Evaluating#

Evaluation and benchmarking are crucial concepts in LLM development. To improve the performance of an LLM app (RAG, agents), you must have a way to measure it.

LlamaIndex offers key modules to measure the quality of generated results. We also offer key modules to measure retrieval quality. You can learn more about how evaluation works in LlamaIndex in our module guides.

Response Evaluation#

Does the response match the retrieved context? Does it also match the query? Does it match the reference answer or guidelines? Here’s a simple example that evaluates a single response for Faithfulness, i.e. whether the response is aligned to the context, such as being free from hallucinations:

from llama_index import VectorStoreIndex, ServiceContext
from llama_index.llms import OpenAI
from llama_index.evaluation import FaithfulnessEvaluator

# build service context
llm = OpenAI(model="gpt-4", temperature=0.0)
service_context = ServiceContext.from_defaults(llm=llm)

# build index
...
vector_index = VectorStoreIndex(...)

# define evaluator
evaluator = FaithfulnessEvaluator(service_context=service_context)

# query index
query_engine = vector_index.as_query_engine()
response = query_engine.query(
    "What battles took place in New York City in the American Revolution?"
)
eval_result = evaluator.evaluate_response(response=response)
print(str(eval_result.passing))

The response contains both the response and the source from which the response was generated; the evaluator compares them and determines if the response is faithful to the source.

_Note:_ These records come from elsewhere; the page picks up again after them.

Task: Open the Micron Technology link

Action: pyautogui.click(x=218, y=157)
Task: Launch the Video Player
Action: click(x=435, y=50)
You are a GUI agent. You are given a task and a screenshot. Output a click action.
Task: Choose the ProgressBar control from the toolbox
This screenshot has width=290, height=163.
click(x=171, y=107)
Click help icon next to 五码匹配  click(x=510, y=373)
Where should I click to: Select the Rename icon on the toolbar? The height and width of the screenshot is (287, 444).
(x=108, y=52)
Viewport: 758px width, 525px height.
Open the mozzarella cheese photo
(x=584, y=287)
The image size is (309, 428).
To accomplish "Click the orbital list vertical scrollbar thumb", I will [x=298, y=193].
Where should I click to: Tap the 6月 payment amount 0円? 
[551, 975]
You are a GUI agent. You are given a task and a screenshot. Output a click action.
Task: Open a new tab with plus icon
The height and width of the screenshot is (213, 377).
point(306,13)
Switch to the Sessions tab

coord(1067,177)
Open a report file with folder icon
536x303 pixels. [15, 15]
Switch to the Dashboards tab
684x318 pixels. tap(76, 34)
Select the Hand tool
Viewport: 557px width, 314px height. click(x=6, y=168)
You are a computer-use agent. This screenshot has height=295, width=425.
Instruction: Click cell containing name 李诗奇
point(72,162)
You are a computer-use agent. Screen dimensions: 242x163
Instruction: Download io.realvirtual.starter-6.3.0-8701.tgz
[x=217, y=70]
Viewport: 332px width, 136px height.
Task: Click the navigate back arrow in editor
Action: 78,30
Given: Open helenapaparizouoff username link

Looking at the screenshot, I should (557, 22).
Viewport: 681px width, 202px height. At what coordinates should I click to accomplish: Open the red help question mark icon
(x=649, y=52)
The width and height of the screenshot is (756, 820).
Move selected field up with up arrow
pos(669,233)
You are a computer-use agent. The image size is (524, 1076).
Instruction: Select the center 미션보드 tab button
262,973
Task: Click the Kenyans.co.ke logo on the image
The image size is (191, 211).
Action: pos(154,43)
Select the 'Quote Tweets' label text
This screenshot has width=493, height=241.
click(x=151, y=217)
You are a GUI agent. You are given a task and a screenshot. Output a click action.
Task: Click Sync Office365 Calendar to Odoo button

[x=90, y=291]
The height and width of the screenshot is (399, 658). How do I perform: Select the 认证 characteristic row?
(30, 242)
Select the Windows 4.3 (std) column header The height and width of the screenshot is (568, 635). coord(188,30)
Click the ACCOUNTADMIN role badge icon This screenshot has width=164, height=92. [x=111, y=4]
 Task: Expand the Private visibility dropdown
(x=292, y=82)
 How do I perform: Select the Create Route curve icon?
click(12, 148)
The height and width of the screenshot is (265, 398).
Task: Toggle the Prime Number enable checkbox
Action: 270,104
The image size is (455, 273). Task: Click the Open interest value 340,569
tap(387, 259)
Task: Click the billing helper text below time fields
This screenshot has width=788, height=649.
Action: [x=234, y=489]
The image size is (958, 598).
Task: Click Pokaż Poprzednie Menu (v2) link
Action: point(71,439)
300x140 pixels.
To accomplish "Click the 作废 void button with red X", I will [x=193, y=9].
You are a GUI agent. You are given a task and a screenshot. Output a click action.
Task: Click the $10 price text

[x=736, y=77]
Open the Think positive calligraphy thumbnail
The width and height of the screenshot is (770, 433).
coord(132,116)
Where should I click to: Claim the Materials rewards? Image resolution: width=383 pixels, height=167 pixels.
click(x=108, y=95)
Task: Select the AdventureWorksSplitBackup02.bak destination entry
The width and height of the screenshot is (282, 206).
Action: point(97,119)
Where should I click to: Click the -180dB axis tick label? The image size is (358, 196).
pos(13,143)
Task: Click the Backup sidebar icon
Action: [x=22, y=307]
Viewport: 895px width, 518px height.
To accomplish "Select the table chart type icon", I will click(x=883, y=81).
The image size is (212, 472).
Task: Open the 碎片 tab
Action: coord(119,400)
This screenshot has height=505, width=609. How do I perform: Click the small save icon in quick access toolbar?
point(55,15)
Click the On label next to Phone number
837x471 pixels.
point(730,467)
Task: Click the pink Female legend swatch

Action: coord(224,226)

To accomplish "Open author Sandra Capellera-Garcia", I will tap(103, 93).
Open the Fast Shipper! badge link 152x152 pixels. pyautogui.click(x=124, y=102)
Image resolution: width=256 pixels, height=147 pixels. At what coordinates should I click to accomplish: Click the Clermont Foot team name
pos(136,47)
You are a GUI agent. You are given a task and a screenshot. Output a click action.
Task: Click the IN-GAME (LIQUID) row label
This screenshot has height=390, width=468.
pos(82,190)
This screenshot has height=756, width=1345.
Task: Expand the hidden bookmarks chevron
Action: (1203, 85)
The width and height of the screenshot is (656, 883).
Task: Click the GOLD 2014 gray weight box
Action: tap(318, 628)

You can learn more in our module guides about response evaluation.

Retrieval Evaluation#

Are the retrieved sources relevant to the query? This is a simple example that evaluates a single retrieval:

from llama_index.evaluation import RetrieverEvaluator

# define retriever somewhere (e.g. from index)
# retriever = index.as_retriever(similarity_top_k=2)
retriever = ...

retriever_evaluator = RetrieverEvaluator.from_metric_names(
    ["mrr", "hit_rate"], retriever=retriever
)

retriever_evaluator.evaluate(
    query="query", expected_ids=["node_id1", "node_id2"]
)

This compares what was retrieved for the query to a set of nodes that were expected to be retrieved.

In reality you would want to evaluate a whole batch of retrievals; you can learn how do this in our module guide on retrieval evaluation.